To the Editor:Emphysematous bullae are defined as functionally inert, air-filled blebs that are larger than 1 cm and are covered by a thin outer layer that is either translucent or opalescent and is less than 1 mm thick, as well as consisting primarily of visceral pleura.(1) Under low pressure, lung bullae can either expand and lead to mediastinal compression or burst and cause hypertensive pneumothorax, massive hemorrhage, or gas embolism, characterizing an uncommon type of barotrauma.(2)
Cases of gas embolism in divers who ascend too rapidly from great depths constitute the most common example of barotrauma, cases of barotrauma during air travel being rare. Therefore, we report the case of a 62-year-old male patient who experienced acute respiratory failure due to expansion of a lung bulla during air travel.

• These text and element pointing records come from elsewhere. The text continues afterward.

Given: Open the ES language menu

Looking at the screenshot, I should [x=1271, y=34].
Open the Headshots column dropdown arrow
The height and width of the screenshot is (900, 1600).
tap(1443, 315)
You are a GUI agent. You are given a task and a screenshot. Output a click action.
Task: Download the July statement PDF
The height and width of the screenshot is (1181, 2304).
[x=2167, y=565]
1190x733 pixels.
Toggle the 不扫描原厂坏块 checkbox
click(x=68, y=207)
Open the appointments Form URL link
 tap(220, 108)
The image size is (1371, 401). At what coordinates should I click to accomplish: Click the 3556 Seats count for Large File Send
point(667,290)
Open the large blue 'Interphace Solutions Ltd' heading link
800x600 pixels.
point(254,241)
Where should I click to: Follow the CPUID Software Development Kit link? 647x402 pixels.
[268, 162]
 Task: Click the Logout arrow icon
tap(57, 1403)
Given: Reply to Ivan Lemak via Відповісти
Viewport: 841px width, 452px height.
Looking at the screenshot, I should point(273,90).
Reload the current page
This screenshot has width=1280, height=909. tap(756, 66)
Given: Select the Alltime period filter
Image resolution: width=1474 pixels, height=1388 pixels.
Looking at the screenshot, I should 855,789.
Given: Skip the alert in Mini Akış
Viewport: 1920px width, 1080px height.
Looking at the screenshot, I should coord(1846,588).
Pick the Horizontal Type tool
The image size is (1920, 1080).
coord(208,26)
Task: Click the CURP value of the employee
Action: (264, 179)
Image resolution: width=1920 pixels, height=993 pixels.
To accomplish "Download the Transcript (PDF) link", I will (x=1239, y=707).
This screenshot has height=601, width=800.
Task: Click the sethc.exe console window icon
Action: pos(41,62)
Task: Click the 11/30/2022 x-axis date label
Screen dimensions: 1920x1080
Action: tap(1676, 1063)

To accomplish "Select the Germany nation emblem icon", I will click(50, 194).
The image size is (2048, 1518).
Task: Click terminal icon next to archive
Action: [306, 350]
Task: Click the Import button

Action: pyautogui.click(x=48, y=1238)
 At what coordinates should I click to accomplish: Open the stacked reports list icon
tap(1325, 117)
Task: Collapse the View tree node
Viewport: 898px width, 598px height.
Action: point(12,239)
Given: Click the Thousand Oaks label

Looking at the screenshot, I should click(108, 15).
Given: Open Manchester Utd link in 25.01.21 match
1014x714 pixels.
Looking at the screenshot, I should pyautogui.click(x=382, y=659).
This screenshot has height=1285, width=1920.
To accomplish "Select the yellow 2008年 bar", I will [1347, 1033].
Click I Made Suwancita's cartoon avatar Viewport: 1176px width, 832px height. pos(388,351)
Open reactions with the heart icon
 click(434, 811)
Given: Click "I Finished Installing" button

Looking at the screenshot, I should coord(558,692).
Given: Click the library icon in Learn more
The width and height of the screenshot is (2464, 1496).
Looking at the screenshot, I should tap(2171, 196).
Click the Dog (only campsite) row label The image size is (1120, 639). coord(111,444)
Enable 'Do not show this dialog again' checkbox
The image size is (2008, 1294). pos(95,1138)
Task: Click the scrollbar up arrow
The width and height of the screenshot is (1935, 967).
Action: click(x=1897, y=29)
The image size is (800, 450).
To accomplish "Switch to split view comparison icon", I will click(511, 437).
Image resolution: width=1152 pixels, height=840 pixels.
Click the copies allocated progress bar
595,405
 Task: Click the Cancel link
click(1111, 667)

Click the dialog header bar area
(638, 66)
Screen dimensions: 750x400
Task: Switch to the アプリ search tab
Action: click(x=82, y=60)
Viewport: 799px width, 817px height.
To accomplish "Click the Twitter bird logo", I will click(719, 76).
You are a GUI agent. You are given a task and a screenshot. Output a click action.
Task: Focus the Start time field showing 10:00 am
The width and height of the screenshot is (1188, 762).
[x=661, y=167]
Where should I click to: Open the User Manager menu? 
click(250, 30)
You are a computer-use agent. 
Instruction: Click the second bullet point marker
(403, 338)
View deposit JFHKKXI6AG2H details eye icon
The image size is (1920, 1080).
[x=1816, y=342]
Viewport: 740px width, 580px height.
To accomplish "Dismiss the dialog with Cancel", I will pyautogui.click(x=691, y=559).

The patient was admitted to an emergency room with intense chest pain and sudden-onset dyspnea during air travel. Immediately after admission, electrocardiography was performed and cardiac enzyme levels were determined. The electrocardiogram and cardiac enzyme levels were found to be normal. A chest X-ray revealed a round hypertransparent area located in the middle third of the left lung and compressing the lung parenchyma (Figure 1). An axial CT scan of the chest confirmed the presence of a hypertransparent area occupying the entire anterior segment of the left upper lobe and measuring 12.2 × 9.0 cm, as well as containing a fine liquid layer. No other changes were found. The patient underwent left thoracotomy with selective lung intubation. We found a lung bulla located in the upper lobe and occupying the entire mediastinal surface of the lung. The affected area was resected and stapled with a mechanical stapler, and abrasion pleurodesis was performed. No other macroscopic changes were observed during the surgical procedure. After the surgical procedure, the patient was transferred to the ICU, where he was woken and extubated. The postoperative evolution was favorable, the chest tube having been removed on postoperative day 5. A follow-up chest X-ray revealed re-expansion of the left lung and hypotransparent areas in the middle third, which were attributed to the edema and the hematoma at the suture site. The histopathological features of the surgical specimen were found to be consistent with cystic adenomatoid malformation.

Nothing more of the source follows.